_Problem statement_:
Reproduce the entries below, swapping "Identify the location of" for "Find the position of" throughout and leaving everything else unchanged.

*** Supplied material Section Begins ***

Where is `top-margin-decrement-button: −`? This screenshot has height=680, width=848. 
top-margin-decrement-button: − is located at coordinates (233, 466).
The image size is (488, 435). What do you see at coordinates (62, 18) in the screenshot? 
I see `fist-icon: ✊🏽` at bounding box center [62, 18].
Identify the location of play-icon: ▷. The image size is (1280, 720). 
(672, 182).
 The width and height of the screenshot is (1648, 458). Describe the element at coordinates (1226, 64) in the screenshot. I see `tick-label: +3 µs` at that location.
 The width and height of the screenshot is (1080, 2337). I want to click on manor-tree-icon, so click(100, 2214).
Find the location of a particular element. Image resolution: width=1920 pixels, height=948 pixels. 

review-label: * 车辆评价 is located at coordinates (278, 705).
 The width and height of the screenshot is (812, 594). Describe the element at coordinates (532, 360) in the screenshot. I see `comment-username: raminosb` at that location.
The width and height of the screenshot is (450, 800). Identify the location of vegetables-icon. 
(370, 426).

*** Supplied material Section Ends ***

_Answer to the problem_:
Where is `top-margin-decrement-button: −`? This screenshot has height=680, width=848. 
top-margin-decrement-button: − is located at coordinates (233, 466).
The image size is (488, 435). What do you see at coordinates (62, 18) in the screenshot? 
I see `fist-icon: ✊🏽` at bounding box center [62, 18].
Find the position of play-icon: ▷. The image size is (1280, 720). 
(672, 182).
 The width and height of the screenshot is (1648, 458). Describe the element at coordinates (1226, 64) in the screenshot. I see `tick-label: +3 µs` at that location.
 The width and height of the screenshot is (1080, 2337). I want to click on manor-tree-icon, so click(100, 2214).
Find the location of a particular element. Image resolution: width=1920 pixels, height=948 pixels. 

review-label: * 车辆评价 is located at coordinates (278, 705).
 The width and height of the screenshot is (812, 594). Describe the element at coordinates (532, 360) in the screenshot. I see `comment-username: raminosb` at that location.
The width and height of the screenshot is (450, 800). Find the position of vegetables-icon. 
(370, 426).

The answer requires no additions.